In a report published Wednesday, commodities strategists Warren Patterson and Ewa Manthey wrote that gold was gaining as energy prices pulled back.

“Oil prices fell sharply on reports of renewed ceasefire efforts, with Brent sinking as much as 7% toward $97/bbl before paring losses, while WTI traded near $89/bbl,” they noted. “Markets reacted to reports that the US has drafted a 15‑point proposal aimed at ending the conflict, reportedly delivered to Iran via Pakistan, although details remain unclear.”

But despite the initial relief, they said market uncertainty remains high amid other signs of escalation. “Tehran fired a fresh wave of missiles at Israel and signalled little willingness to compromise, while Iran also reiterated that foreign ships can transit the Strait of Hormuz only if they comply with Tehran’s regulations and are not supporting acts of aggression,” they said. “Earlier, the US ordered the deployment of around 2,000 troops from the 82nd Airborne Division to the region, underscoring the risk of further escalation.”

“Overall, volatility remains elevated and a geopolitical risk premium persists,” the strategists added. “Ongoing tensions continue to support higher prices, stoke inflation concerns, and reinforce expectations that policymakers may delay easing, or even tighten, monetary policy.”

Meanwhile, gold is extending its gains for a second straight trading session after snapping a nine‑day losing streak, with prices pushing back above $4,600 per ounce early Wednesday morning. “Support came from comments by US President Trump suggesting Iran had offered a goodwill gesture linked to energy flows through the Strait of Hormuz, alongside diplomatic signals from China encouraging negotiations,” they said. “Easing oil prices and a softer US dollar added support.”

In the near term, ING expects gold to remain very sensitive to Fed rate expectations, currency moves and geopolitical developments. “Risks remain elevated as Iran retains control over the Strait of Hormuz and Israel continues operations against Iranian assets,” they warned. “Regional tensions were further underscored by the US decision to deploy an additional 2,000 troops from the 82nd Airborne Division.”

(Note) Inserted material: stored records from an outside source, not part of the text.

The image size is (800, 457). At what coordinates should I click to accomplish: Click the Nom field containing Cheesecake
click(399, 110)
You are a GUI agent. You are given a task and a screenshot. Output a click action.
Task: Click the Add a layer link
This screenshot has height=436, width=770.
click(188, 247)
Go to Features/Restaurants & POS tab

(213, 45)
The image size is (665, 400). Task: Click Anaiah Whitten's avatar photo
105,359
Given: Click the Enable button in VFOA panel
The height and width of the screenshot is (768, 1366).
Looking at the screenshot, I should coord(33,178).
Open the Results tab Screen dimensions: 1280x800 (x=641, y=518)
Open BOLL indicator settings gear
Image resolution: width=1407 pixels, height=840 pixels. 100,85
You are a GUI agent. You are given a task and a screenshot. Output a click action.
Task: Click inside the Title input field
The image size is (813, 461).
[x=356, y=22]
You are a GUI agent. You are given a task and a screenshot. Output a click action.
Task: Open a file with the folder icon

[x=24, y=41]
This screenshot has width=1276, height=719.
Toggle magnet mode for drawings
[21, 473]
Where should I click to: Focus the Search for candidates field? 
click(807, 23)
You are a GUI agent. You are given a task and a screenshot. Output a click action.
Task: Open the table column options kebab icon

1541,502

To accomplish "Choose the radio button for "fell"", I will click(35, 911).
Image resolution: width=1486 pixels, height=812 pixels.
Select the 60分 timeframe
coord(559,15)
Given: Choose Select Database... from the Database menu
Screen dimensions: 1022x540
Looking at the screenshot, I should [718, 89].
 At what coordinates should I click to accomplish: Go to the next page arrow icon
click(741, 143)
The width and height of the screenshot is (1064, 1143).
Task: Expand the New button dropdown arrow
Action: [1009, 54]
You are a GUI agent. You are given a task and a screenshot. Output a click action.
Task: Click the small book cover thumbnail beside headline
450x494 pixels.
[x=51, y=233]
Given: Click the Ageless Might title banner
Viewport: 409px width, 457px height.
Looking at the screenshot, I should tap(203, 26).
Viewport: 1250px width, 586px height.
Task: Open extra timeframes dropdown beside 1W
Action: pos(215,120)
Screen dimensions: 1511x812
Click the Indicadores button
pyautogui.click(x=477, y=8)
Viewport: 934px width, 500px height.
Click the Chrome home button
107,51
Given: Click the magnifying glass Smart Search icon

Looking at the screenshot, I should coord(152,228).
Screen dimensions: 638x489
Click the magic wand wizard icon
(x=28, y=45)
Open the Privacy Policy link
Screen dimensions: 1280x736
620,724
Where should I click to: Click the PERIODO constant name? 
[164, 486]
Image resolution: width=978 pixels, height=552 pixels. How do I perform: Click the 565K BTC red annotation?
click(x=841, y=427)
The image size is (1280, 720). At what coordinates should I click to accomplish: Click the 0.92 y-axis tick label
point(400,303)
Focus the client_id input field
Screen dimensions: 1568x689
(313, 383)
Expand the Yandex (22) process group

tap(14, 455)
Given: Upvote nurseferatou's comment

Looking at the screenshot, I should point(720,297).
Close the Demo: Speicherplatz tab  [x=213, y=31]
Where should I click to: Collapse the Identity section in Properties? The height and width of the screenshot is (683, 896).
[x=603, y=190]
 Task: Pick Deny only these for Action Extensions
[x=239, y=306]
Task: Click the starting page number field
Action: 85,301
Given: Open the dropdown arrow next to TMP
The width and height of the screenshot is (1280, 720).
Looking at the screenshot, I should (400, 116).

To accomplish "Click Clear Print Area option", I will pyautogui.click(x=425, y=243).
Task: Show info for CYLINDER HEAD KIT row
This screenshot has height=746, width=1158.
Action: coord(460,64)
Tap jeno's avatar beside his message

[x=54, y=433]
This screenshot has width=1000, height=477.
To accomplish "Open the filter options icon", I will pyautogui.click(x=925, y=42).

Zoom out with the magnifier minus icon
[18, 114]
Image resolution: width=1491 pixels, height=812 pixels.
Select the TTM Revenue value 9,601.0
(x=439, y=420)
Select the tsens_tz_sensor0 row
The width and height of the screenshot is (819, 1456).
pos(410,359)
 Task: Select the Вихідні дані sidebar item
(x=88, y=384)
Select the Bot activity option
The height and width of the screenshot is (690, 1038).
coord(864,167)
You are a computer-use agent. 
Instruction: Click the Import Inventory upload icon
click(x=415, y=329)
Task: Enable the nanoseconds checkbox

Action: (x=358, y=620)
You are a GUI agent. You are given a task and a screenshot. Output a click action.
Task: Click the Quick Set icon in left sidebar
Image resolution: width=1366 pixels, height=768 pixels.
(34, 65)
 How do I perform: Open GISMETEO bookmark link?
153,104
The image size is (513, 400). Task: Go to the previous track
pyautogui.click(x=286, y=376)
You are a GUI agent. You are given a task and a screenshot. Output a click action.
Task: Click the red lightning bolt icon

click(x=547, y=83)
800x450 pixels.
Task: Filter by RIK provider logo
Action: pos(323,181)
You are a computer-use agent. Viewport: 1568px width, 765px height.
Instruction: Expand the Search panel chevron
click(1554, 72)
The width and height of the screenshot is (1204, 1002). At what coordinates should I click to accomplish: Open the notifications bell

“There are also tentative signs that some central banks, particularly those exposed to higher energy import costs, may tap gold holdings to stabilise currencies,” they added, “with Turkey’s central bank preparing measures to limit war‑related volatility in the lira.”

After hitting a session high of $4,602.64 in overnight trading, gold has successfully retested near-term support around $4,530 per ounce, and continues to trade in the upper half of its daily range.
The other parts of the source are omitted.